===== DATASET RECORDS =====

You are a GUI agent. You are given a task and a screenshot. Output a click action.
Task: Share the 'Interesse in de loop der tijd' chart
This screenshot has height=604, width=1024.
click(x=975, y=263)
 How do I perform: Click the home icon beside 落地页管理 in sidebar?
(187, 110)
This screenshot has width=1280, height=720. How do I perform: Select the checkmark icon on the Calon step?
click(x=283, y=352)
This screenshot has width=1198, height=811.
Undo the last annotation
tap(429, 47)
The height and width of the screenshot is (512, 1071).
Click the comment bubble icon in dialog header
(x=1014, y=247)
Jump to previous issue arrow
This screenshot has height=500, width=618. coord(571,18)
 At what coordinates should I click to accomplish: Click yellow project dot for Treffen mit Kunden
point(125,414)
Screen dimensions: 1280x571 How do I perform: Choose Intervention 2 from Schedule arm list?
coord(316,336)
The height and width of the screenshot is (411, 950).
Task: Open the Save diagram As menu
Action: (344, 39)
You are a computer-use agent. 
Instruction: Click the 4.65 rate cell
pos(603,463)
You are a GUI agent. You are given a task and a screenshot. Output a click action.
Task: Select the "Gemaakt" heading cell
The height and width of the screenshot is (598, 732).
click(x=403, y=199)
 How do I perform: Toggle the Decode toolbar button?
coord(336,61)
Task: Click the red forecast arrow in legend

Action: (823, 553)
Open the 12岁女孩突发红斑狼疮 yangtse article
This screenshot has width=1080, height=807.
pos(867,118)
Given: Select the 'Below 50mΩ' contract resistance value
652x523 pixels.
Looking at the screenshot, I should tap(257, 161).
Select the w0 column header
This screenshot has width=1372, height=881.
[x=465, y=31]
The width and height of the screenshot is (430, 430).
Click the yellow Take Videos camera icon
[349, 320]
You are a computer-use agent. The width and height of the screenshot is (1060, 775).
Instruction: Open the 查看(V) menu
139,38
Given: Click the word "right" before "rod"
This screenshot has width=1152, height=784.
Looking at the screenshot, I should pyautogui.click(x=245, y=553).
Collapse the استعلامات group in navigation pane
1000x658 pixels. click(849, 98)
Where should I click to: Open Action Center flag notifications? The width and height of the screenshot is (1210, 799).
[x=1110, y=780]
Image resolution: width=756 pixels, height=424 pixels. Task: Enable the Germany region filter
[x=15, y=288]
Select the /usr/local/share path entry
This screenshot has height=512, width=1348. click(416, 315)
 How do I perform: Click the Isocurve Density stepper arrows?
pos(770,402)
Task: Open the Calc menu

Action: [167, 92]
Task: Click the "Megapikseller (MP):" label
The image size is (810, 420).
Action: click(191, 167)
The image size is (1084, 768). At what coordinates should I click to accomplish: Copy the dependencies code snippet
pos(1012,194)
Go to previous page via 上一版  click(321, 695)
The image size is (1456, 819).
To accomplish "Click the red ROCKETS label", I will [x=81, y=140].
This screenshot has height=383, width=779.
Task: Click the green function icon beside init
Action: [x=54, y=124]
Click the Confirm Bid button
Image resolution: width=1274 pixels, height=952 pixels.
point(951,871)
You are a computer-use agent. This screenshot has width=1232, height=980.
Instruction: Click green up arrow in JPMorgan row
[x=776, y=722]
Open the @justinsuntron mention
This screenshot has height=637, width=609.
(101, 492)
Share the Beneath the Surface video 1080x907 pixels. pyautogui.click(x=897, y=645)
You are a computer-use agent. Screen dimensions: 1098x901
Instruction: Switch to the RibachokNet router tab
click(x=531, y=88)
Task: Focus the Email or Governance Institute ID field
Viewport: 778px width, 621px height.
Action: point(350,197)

=====

● AIM OF THE EXERCISE
Output the records in full, exactly.

● TASK RESPONSE
You are a GUI agent. You are given a task and a screenshot. Output a click action.
Task: Share the 'Interesse in de loop der tijd' chart
This screenshot has height=604, width=1024.
click(x=975, y=263)
 How do I perform: Click the home icon beside 落地页管理 in sidebar?
(187, 110)
This screenshot has width=1280, height=720. How do I perform: Select the checkmark icon on the Calon step?
click(x=283, y=352)
This screenshot has width=1198, height=811.
Undo the last annotation
tap(429, 47)
The height and width of the screenshot is (512, 1071).
Click the comment bubble icon in dialog header
(x=1014, y=247)
Jump to previous issue arrow
This screenshot has height=500, width=618. coord(571,18)
 At what coordinates should I click to accomplish: Click yellow project dot for Treffen mit Kunden
point(125,414)
Screen dimensions: 1280x571 How do I perform: Choose Intervention 2 from Schedule arm list?
coord(316,336)
The height and width of the screenshot is (411, 950).
Task: Open the Save diagram As menu
Action: (344, 39)
You are a computer-use agent. 
Instruction: Click the 4.65 rate cell
pos(603,463)
You are a GUI agent. You are given a task and a screenshot. Output a click action.
Task: Select the "Gemaakt" heading cell
The height and width of the screenshot is (598, 732).
click(x=403, y=199)
 How do I perform: Toggle the Decode toolbar button?
coord(336,61)
Task: Click the red forecast arrow in legend

Action: (823, 553)
Open the 12岁女孩突发红斑狼疮 yangtse article
This screenshot has width=1080, height=807.
pos(867,118)
Given: Select the 'Below 50mΩ' contract resistance value
652x523 pixels.
Looking at the screenshot, I should tap(257, 161).
Select the w0 column header
This screenshot has width=1372, height=881.
[x=465, y=31]
The width and height of the screenshot is (430, 430).
Click the yellow Take Videos camera icon
[349, 320]
You are a computer-use agent. The width and height of the screenshot is (1060, 775).
Instruction: Open the 查看(V) menu
139,38
Given: Click the word "right" before "rod"
This screenshot has width=1152, height=784.
Looking at the screenshot, I should pyautogui.click(x=245, y=553).
Collapse the استعلامات group in navigation pane
1000x658 pixels. click(849, 98)
Where should I click to: Open Action Center flag notifications? The width and height of the screenshot is (1210, 799).
[x=1110, y=780]
Image resolution: width=756 pixels, height=424 pixels. Task: Enable the Germany region filter
[x=15, y=288]
Select the /usr/local/share path entry
This screenshot has height=512, width=1348. click(416, 315)
 How do I perform: Click the Isocurve Density stepper arrows?
pos(770,402)
Task: Open the Calc menu

Action: [167, 92]
Task: Click the "Megapikseller (MP):" label
The image size is (810, 420).
Action: click(191, 167)
The image size is (1084, 768). At what coordinates should I click to accomplish: Copy the dependencies code snippet
pos(1012,194)
Go to previous page via 上一版  click(321, 695)
The image size is (1456, 819).
To accomplish "Click the red ROCKETS label", I will [x=81, y=140].
This screenshot has height=383, width=779.
Task: Click the green function icon beside init
Action: [x=54, y=124]
Click the Confirm Bid button
Image resolution: width=1274 pixels, height=952 pixels.
point(951,871)
You are a computer-use agent. This screenshot has width=1232, height=980.
Instruction: Click green up arrow in JPMorgan row
[x=776, y=722]
Open the @justinsuntron mention
This screenshot has height=637, width=609.
(101, 492)
Share the Beneath the Surface video 1080x907 pixels. pyautogui.click(x=897, y=645)
You are a computer-use agent. Screen dimensions: 1098x901
Instruction: Switch to the RibachokNet router tab
click(x=531, y=88)
Task: Focus the Email or Governance Institute ID field
Viewport: 778px width, 621px height.
Action: point(350,197)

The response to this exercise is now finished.